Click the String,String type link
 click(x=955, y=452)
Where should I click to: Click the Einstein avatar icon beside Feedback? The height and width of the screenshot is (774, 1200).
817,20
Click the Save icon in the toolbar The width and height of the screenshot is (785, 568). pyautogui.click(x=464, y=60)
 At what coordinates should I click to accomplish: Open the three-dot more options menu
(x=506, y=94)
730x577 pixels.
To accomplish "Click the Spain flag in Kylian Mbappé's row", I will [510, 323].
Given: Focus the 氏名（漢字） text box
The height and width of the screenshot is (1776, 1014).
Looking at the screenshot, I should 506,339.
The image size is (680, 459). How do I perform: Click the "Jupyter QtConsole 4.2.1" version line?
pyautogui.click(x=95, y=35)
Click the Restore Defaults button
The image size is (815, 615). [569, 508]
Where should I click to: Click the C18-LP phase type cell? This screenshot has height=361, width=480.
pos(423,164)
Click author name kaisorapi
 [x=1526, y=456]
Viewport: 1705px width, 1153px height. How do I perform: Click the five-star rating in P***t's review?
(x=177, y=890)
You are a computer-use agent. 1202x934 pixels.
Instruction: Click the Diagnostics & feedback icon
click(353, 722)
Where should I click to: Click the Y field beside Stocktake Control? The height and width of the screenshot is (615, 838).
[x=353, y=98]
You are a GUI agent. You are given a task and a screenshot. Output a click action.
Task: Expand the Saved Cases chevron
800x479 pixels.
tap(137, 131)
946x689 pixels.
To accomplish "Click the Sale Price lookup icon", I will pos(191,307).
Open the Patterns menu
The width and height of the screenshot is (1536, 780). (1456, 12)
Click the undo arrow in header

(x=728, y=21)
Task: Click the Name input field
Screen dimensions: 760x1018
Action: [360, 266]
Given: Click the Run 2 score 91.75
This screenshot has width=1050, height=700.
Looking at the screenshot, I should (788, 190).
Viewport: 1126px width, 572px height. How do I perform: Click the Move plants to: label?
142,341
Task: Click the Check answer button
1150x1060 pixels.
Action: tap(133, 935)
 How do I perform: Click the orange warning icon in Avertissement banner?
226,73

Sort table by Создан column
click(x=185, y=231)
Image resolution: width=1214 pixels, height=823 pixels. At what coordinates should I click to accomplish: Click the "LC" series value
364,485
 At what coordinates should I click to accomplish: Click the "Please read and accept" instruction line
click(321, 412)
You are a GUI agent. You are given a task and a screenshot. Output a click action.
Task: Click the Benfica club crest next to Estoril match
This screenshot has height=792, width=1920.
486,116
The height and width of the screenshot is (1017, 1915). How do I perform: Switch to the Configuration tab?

» BRIEF
Output, and output only, the lines from the one containing "Screen dimensions: 760x1018" through the last line of the data above.

» TASK RESULT
Screen dimensions: 760x1018
Action: [360, 266]
Given: Click the Run 2 score 91.75
This screenshot has width=1050, height=700.
Looking at the screenshot, I should (788, 190).
Viewport: 1126px width, 572px height. How do I perform: Click the Move plants to: label?
142,341
Task: Click the Check answer button
1150x1060 pixels.
Action: tap(133, 935)
 How do I perform: Click the orange warning icon in Avertissement banner?
226,73

Sort table by Создан column
click(x=185, y=231)
Image resolution: width=1214 pixels, height=823 pixels. At what coordinates should I click to accomplish: Click the "LC" series value
364,485
 At what coordinates should I click to accomplish: Click the "Please read and accept" instruction line
click(321, 412)
You are a GUI agent. You are given a task and a screenshot. Output a click action.
Task: Click the Benfica club crest next to Estoril match
This screenshot has height=792, width=1920.
486,116
The height and width of the screenshot is (1017, 1915). How do I perform: Switch to the Configuration tab?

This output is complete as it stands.